Fillit, who has also been treating patients with Alzheimer’s disease for 40 years, brims with enthusiasm about the progress that has been made so far. When he first started working as a doctor, the only way to diagnose Alzheimer’s was with a brain biopsy (after the patient had died). “Right now I can send a patient for a brain scan called Amyvid” that is FDA-approved, he say. That scan, he adds, can tell him with 90% certainty whether a patient has the disease. The Alzheimer’s Drug Discovery Foundation seed funded Amyvid, which was initially developed by Avid Radiopharmaceuticals and researchers at the University of Pennsylvania; now it is owned by Eli Lily & Co.
It’s an exciting time for Alzheimer’s researchers. There are more than 120 drugs in clinical trials around the world; 30 of those have received funding from the Alzheimer’s Drug Discovery Foundation. Over the past four years, the foundation’s diagnostics accelerator has invested about $50 million in more than 40 global research projects that include blood tests, eye scans and early digital technology.
A company called RetiSpec, backed in part by the foundation, is developing a retinal test that detects neurodegenerative changes. “The eye is the window to the brain,” explains Fillit, who envisions a scenario where you may go for your eye checkup once a year and have extra imaging performed that could detect Alzheimer’s disease less invasively than current tests do.

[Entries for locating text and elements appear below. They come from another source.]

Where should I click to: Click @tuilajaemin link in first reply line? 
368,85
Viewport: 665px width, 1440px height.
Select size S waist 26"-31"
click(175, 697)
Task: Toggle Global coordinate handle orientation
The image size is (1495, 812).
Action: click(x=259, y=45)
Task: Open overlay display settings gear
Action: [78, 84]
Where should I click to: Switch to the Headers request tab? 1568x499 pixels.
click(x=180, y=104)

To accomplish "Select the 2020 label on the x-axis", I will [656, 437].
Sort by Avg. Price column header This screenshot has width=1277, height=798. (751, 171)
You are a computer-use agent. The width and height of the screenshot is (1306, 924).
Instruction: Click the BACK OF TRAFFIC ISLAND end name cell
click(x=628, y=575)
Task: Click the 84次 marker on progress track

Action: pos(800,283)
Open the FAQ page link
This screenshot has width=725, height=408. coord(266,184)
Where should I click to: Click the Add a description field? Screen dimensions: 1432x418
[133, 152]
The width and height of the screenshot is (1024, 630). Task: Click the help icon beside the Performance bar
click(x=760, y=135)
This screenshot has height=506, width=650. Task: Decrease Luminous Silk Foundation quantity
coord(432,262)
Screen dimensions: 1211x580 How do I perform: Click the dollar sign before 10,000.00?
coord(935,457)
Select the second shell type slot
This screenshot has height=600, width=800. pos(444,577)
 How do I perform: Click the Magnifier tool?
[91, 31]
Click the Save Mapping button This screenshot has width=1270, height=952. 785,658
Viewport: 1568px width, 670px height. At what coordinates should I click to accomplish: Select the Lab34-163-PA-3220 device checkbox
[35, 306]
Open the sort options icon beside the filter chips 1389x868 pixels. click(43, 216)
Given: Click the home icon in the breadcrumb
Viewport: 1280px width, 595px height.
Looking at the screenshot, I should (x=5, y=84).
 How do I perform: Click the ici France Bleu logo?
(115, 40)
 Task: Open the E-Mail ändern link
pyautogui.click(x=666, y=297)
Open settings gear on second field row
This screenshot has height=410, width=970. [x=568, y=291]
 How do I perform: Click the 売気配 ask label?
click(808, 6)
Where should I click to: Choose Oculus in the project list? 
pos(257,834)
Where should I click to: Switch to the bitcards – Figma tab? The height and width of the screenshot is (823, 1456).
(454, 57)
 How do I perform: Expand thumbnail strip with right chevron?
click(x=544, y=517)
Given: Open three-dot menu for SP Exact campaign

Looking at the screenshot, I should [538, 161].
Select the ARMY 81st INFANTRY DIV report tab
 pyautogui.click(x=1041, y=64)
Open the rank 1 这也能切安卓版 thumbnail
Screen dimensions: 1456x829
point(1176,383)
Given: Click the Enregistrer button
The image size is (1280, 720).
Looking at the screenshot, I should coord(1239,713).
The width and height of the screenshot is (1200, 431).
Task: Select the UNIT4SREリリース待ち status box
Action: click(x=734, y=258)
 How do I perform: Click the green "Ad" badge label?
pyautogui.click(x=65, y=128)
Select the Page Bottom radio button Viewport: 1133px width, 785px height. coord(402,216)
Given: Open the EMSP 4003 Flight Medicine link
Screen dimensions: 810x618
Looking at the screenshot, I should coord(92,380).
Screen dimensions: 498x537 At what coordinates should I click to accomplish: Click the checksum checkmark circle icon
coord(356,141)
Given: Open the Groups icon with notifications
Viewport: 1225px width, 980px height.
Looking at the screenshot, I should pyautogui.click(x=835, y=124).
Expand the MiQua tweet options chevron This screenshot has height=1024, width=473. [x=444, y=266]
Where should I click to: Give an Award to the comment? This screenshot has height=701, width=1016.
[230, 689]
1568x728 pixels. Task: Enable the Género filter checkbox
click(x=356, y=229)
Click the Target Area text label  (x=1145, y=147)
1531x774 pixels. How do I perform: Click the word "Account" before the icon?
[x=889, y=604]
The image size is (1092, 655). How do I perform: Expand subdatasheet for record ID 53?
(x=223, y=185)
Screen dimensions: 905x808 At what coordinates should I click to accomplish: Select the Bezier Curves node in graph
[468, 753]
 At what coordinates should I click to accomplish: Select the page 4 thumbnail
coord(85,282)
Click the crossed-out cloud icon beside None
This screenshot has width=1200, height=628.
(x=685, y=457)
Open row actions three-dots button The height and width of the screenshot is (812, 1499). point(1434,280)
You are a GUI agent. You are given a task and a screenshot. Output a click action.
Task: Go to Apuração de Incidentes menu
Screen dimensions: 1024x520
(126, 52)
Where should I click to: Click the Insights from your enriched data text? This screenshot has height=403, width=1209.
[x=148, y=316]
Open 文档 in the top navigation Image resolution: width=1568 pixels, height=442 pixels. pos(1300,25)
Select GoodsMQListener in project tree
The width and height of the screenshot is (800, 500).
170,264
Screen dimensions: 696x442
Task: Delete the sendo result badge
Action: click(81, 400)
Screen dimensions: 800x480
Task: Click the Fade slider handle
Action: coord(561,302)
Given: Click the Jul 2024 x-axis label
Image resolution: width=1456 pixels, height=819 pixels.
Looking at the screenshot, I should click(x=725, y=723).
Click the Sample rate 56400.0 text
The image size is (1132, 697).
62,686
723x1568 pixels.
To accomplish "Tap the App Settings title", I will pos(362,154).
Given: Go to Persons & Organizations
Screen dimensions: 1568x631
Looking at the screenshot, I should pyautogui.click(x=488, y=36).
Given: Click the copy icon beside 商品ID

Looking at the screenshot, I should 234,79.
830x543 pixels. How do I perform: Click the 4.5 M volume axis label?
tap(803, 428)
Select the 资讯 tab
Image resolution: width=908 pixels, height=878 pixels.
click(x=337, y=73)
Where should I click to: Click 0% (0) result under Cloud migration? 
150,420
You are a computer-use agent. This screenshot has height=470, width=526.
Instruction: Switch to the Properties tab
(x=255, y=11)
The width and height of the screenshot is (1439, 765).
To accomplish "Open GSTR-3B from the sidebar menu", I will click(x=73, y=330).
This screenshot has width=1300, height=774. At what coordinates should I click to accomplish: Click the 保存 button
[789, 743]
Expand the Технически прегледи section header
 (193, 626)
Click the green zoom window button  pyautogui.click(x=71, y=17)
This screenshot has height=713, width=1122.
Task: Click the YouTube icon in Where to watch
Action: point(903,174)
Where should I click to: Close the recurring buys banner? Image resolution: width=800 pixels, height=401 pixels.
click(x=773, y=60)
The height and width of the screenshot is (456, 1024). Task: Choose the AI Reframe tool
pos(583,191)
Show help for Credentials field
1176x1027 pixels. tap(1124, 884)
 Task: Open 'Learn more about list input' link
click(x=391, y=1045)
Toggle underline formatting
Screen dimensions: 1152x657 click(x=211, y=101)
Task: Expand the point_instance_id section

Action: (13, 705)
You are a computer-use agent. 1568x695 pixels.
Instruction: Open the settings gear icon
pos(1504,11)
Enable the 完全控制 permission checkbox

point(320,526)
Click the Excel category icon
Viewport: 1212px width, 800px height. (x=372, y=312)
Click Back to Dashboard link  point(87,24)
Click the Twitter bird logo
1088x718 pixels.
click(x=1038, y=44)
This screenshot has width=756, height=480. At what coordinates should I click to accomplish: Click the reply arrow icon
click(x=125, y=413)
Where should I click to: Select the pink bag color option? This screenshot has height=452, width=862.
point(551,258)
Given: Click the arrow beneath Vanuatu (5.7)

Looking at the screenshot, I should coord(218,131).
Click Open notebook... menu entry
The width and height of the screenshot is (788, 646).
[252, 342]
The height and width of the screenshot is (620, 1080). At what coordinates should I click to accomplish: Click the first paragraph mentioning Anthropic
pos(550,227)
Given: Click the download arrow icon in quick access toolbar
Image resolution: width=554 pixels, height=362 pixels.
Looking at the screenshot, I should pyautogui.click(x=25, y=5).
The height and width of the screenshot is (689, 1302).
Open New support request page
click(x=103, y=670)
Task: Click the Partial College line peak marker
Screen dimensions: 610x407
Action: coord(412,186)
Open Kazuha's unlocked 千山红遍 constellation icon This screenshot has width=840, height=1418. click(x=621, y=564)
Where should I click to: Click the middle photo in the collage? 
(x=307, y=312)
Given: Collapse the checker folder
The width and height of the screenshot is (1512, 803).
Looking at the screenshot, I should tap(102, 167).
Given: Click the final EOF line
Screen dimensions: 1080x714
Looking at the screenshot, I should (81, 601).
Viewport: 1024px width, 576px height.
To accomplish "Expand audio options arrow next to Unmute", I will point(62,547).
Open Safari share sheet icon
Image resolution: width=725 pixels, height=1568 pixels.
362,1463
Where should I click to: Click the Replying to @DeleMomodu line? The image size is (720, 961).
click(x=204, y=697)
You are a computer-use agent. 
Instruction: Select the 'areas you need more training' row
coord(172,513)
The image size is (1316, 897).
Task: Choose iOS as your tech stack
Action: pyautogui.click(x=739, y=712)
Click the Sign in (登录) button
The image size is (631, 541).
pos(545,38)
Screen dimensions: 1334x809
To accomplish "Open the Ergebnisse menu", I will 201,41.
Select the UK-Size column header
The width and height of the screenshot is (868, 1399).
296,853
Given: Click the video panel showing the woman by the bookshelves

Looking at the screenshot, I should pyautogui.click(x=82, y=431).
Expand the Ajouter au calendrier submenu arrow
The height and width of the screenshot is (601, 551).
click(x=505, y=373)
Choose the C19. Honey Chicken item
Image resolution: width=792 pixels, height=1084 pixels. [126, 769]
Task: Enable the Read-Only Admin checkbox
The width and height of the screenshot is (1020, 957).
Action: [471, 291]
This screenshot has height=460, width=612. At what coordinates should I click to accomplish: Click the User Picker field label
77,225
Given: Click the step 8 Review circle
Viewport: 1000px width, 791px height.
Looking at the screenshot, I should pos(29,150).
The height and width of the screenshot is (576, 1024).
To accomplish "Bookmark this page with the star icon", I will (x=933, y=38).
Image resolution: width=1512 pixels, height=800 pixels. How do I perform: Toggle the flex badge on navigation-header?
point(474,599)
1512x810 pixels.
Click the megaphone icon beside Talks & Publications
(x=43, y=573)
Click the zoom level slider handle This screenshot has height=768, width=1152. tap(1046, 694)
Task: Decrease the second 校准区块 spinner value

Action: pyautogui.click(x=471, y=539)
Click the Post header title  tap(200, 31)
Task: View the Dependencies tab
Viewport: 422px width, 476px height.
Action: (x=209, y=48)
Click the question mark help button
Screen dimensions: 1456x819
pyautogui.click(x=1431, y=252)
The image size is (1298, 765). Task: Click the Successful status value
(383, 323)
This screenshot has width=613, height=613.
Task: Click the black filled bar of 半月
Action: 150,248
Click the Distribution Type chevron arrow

Bose of Gates Ventures is also keen on the possibility of an ocular test to diagnose Alzheimer’s–because it could detect the disease earlier. “Before you start seeing amyloid [proteins tied to Alzheimer’s] in the blood, you start seeing it in the back of the retina,” says Bose, who estimates that it could be another year or two before the retinal test would be ready. Other companies are pursuing optical diagnostic tests as well.
For anyone interested in how to stave off Alzheimer’s given the current lack of easy diagnosis and the lack of drugs that halt the disease, Fillit says much has been learned about prevention. “The basic premise is what’s good for your heart is good for your brain,” he explains, pointing to regular exercise; a Mediterranean diet; avoiding smoking, alcohol and stress; and getting enough sleep. The foundation website has information about prevention as well as reviews foods and supplements and articles on brain health.
There is still much to learn about Alzheimer’s disease and related dementias. Fillit says research on the disease is maybe 50 years behind where our understanding of cancer is. One challenge: It’s difficult and expensive to enroll patients in Phase 3 clinical trials for new Alzheimer’s treatments. But having better diagnostics could make that process more efficient and far less costly, says Fillit. And better diagnostics could enable enrolling patients into trials at an earlier stage of the disease.